The conservative Die Welt, in a signed editorial by Stefan Mörsdorf, a Christian Democratic environmental minister from the state of Saarland, argues:

"As long as doubts remain about this strain of corn and its potential danger to humans and the environment, it is our duty to ban it. This is neither populism nor panic-mongering. It is an act of reason -- first to test the genetic process, then to gather facts. The existing studies raise questions that need to be answered before the ban can be lifted. The security of the consumer, of everyone who works in agriculture, and of the environment itself must have absolute priority -- even above the economic interests of a genetic-engineering concern."

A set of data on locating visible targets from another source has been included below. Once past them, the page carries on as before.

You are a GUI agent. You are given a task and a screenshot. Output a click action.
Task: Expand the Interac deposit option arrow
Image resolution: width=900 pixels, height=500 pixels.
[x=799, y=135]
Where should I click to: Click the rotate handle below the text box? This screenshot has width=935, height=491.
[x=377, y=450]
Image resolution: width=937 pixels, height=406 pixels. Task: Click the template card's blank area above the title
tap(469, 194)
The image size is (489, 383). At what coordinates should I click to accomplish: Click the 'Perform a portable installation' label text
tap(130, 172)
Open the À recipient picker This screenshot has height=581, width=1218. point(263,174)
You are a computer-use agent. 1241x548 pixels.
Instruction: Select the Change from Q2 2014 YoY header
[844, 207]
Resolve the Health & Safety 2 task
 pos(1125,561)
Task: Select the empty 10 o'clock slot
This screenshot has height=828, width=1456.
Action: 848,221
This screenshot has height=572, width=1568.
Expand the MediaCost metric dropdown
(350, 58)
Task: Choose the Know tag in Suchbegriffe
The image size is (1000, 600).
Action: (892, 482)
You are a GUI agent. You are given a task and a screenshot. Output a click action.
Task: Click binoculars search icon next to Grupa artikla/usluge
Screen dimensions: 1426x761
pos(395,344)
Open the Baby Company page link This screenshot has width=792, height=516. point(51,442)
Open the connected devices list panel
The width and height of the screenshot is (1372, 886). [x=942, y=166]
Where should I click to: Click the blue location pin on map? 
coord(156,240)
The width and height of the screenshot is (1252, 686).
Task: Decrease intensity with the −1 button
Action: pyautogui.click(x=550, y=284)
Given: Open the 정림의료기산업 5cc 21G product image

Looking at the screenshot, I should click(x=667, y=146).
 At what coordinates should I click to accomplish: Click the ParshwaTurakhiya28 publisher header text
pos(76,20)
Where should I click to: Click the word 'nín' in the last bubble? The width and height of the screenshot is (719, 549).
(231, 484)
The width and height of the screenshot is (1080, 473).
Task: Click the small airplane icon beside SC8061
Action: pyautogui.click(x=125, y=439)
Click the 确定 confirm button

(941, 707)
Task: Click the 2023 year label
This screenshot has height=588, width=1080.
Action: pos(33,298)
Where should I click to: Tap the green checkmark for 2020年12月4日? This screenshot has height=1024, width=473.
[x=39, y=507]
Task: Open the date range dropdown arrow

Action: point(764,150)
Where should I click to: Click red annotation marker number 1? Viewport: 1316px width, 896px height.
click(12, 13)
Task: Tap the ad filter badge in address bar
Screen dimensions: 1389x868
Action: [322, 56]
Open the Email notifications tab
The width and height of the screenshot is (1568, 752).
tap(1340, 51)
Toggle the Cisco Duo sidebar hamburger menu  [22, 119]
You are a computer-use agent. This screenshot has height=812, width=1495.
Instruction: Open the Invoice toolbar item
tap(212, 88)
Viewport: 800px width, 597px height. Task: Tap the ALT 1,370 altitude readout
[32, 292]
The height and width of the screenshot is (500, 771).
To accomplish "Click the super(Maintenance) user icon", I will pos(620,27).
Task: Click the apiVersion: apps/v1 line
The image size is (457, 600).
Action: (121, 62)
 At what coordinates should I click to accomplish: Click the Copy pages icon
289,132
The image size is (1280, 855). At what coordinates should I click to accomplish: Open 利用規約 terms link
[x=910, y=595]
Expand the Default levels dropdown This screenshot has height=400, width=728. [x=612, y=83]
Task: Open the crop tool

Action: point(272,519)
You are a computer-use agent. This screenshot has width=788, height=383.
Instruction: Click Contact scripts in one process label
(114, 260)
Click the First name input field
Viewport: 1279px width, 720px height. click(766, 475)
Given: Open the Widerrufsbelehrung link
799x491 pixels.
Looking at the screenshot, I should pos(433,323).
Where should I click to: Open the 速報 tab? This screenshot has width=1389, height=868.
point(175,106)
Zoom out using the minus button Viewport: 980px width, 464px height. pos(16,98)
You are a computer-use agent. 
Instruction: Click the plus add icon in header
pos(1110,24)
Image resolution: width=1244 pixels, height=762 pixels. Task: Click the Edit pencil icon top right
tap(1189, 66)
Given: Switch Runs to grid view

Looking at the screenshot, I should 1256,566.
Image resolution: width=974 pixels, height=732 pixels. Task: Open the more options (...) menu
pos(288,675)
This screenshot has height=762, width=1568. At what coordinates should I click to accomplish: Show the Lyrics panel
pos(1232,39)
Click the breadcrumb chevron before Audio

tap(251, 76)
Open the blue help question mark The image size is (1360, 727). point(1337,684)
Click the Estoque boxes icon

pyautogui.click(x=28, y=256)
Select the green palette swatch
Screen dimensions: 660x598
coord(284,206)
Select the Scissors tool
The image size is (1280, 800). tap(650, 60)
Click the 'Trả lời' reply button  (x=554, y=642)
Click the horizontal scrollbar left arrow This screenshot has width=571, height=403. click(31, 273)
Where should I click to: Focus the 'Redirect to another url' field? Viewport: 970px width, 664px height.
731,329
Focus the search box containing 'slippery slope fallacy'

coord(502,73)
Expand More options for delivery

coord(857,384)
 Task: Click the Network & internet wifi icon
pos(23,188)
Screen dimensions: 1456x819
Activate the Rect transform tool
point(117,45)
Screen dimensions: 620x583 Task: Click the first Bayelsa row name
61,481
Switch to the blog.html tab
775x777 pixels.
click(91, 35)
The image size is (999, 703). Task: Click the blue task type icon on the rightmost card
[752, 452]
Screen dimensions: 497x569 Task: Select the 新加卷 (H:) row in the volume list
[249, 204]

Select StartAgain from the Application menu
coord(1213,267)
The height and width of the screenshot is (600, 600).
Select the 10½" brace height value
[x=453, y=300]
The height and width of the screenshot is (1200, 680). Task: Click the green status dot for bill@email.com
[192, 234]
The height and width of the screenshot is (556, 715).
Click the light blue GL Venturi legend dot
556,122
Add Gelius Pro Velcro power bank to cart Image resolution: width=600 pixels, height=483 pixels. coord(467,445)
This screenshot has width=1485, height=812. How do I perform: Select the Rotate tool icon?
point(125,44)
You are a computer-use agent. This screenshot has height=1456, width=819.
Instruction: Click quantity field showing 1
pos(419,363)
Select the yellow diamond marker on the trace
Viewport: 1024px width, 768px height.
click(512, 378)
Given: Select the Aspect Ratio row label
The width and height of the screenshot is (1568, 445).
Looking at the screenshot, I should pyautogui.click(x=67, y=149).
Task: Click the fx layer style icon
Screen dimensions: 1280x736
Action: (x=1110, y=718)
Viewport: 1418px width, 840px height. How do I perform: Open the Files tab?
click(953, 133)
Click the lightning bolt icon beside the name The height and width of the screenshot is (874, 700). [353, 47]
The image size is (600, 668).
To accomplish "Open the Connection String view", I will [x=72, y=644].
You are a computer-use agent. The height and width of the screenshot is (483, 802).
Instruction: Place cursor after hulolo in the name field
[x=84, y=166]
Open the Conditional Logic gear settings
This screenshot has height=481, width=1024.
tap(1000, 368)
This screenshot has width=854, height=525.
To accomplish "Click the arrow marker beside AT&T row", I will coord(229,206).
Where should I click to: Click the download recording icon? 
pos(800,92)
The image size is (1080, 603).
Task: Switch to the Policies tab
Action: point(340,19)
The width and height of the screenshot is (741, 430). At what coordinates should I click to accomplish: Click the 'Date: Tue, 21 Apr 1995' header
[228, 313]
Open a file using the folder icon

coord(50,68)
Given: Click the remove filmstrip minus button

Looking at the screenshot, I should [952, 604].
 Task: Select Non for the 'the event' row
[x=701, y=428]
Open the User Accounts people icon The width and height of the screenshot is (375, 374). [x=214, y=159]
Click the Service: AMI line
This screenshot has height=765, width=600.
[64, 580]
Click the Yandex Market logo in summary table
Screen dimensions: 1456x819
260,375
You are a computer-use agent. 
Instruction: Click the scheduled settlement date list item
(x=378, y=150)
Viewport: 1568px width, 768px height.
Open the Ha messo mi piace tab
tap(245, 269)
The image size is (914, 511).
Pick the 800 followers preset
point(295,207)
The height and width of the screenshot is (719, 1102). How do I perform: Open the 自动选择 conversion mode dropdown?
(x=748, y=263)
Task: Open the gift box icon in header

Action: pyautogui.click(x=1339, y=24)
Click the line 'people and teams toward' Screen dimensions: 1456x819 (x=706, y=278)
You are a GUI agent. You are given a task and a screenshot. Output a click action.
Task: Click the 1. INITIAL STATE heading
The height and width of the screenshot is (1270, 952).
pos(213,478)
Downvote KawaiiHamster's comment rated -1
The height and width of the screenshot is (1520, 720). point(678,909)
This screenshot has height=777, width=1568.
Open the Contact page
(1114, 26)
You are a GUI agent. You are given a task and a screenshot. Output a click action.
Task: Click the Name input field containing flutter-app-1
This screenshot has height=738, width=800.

"The state of Saarland is free of genetically modified plants, and it will remain so in the future -- not out of populism, panic or fear of technology, but as a sign of quality in Saarland agriculture, which it is our duty to provide to consumers."

The center-left Süddeutsche Zeitung gives the most comprehensive argument against patented GM crops and breeds:

"Farmers fear with some justification that they might be sued by a patent owner. For years Monsanto has set its lawyers loose in the US against farm owners who supposedly have used genetically modified seed without paying. The protesting farmers in Munich fear a world where they can only raise patented breeds -- and then only with the consent of certain companies."

"A problem with all patents is that they assert a right to forbid. A patent owner, using intellectual property protection, can block out competitors by demanding huge fees. In the case of animals and plants, this infringes on the freedom to breed. Unrestrained access to genetic resources has been a right of all farmers for centuries."

"Politicians have been arguing about the regulations for the last 10 years. They should broach the issue one more time and unambiguously rule out patents on plants and animals -- because even the fattest pig is not a machine."